Saved data entries:
----------
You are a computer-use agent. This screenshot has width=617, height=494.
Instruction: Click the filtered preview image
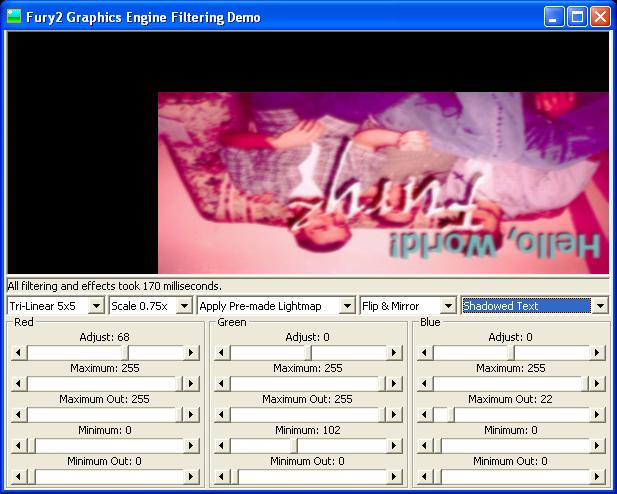click(383, 183)
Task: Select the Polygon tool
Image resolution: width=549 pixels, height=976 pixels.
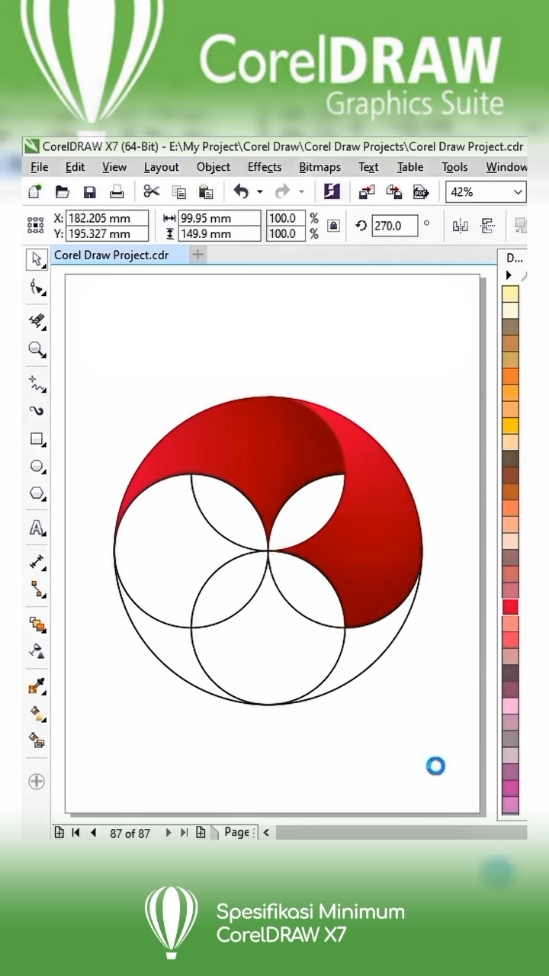Action: tap(37, 494)
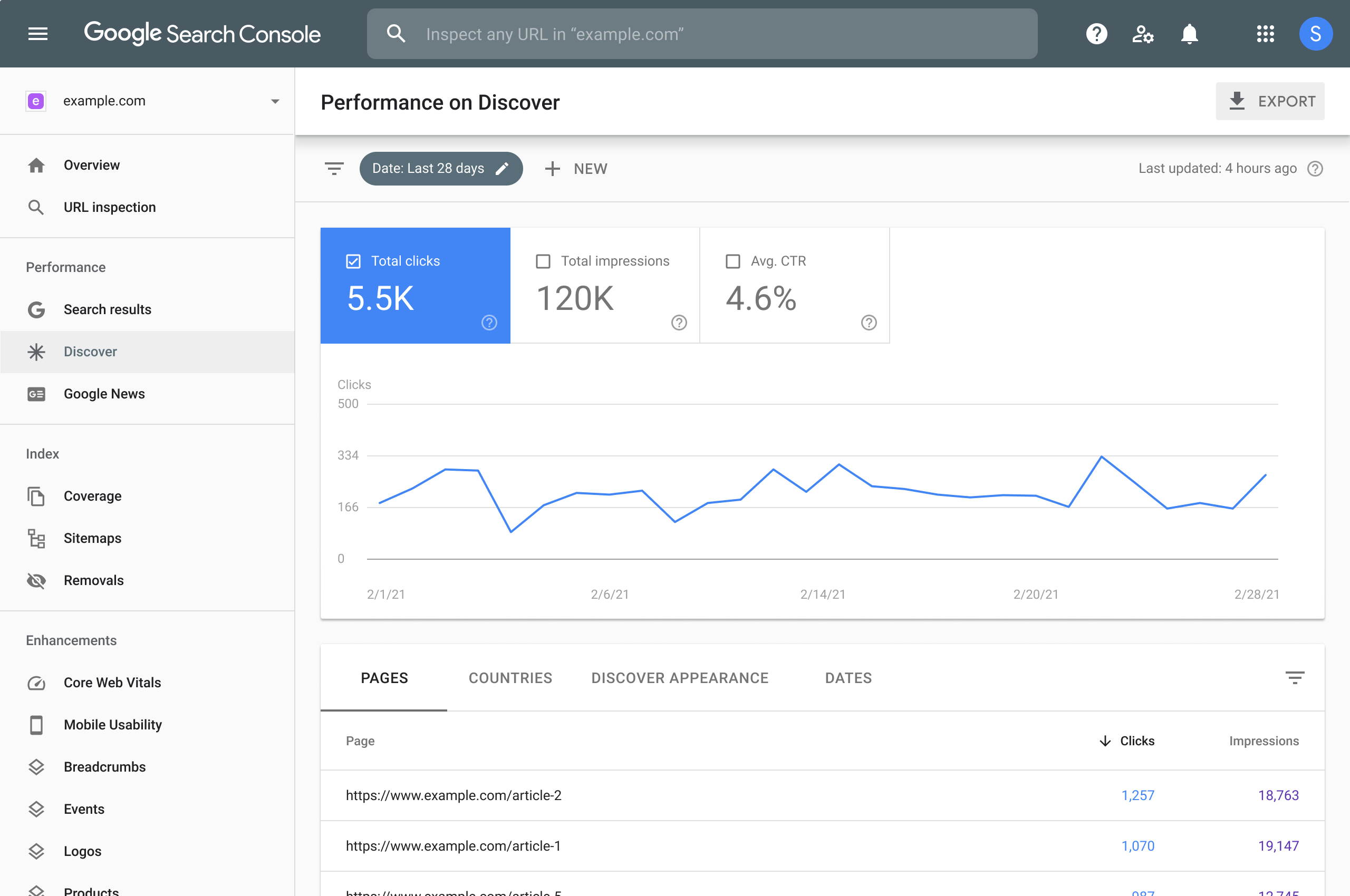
----------
Task objective » All the records need to be retyped word for word, except for the pictures.

Output for this task »
You are a computer-use agent. This screenshot has width=617, height=494.
Instruction: Click the filtered preview image
click(383, 183)
Task: Select the Polygon tool
Image resolution: width=549 pixels, height=976 pixels.
Action: tap(37, 494)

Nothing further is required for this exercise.